In plain language, Polis is a an open source technology for survey research that leverages data science. It is described on the website as:
a real-time system for gathering, analyzing and understanding what large groups of people think in their own words, enabled by advanced statistics and machine learning.
More specifically, Polis is a platform for a conversation, in which participants submit short text statements, or comments, (<140 characters) which are then sent out semi-randomly to other participants to vote on by clicking agree, disagree or pass. Polis allows conversation owners to create conversations which can seamlessly engage (currently) up to hundreds of thousands or (conceivably) millions of participants.
Polis provides automatic (real-time, web-based report) and CompDem, or your own data scientists, can produce manual (python Jupyter notebooks based) data science analysis of the resulting polis opinion matrix available in the data export. See: services.
Polis is a 💡 Wikisurvey, as:
- the dimensions of the survey are created by the participants themselves
- the survey adapts to participation over time and makes good use of people's time by showing comments semi-randomly
- participants do not need to complete the entire survey to contribute meaning
In its highest ambition, Polis is a platform for enabling collective intelligence in human societies and fostering mutual understanding at scale in the tradition of nonviolent communication. Polis is open source software released under the AGPL3 license
We generally pronounce it like this.
Polis might at first look like a fancy online opinion polling tool. But it can more accurately be described as an evolving, lively, artificially intelligent, interactive “suggestion box” that can realize consensus around a controversial question. It works like this: Dozens or thousands of participants submit short statements expressing their views on the question. They also respond to other participants’ statements with Agree, Disagree, or Pass.

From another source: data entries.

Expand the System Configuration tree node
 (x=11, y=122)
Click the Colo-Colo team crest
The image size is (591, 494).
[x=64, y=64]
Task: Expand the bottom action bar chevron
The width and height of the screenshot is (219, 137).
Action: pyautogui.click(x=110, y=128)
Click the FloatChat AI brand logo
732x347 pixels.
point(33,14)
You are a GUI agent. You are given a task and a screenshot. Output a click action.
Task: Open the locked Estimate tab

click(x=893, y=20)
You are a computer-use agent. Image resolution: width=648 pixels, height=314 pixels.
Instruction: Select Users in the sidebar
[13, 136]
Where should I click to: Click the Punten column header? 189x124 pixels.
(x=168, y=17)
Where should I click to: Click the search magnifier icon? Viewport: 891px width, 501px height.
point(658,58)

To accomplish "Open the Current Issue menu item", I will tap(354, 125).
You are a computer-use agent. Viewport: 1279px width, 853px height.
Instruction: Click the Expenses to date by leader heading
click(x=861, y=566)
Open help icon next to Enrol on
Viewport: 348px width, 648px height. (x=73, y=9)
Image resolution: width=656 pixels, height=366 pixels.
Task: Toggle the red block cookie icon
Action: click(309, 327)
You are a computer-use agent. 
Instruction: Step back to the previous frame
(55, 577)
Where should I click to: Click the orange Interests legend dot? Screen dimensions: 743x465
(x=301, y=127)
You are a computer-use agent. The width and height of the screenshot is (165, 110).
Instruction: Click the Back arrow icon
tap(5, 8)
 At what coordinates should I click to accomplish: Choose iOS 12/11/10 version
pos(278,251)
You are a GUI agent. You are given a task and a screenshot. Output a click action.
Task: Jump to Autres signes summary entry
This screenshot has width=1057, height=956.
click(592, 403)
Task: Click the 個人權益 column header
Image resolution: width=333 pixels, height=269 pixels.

As hundreds of these statements and evaluations accumulate, a behind-the-scenes algorithm sorts participants into diverse clusters of like-minded responders. The algorithm then identifies “consensus statements" about which all the diverse clusters agree. At any time, participants can view graphics revealing the whole ecosystem of perspectives as it evolves. If they wish, they can create new statements that respond to what they see in that overview. Over time their statements tend to become more specific and practical.
After days or weeks of this activity, the results - both consensus statements and divisive statements - are usually turned over to a dialogue among diverse stakeholders, citizens or decision-makers to inform and stimulate their creative responses to the question. Activities can be organized through which views from polis exercises and dialogues feed back and forth into each other to generate deepening insight and/or specificity.
Polis has been used with populations ranging from 40 to 40,000 people. It is ideal for discovering unrealized possibilities in complex, conflicted situations involving widely diverse perspectives.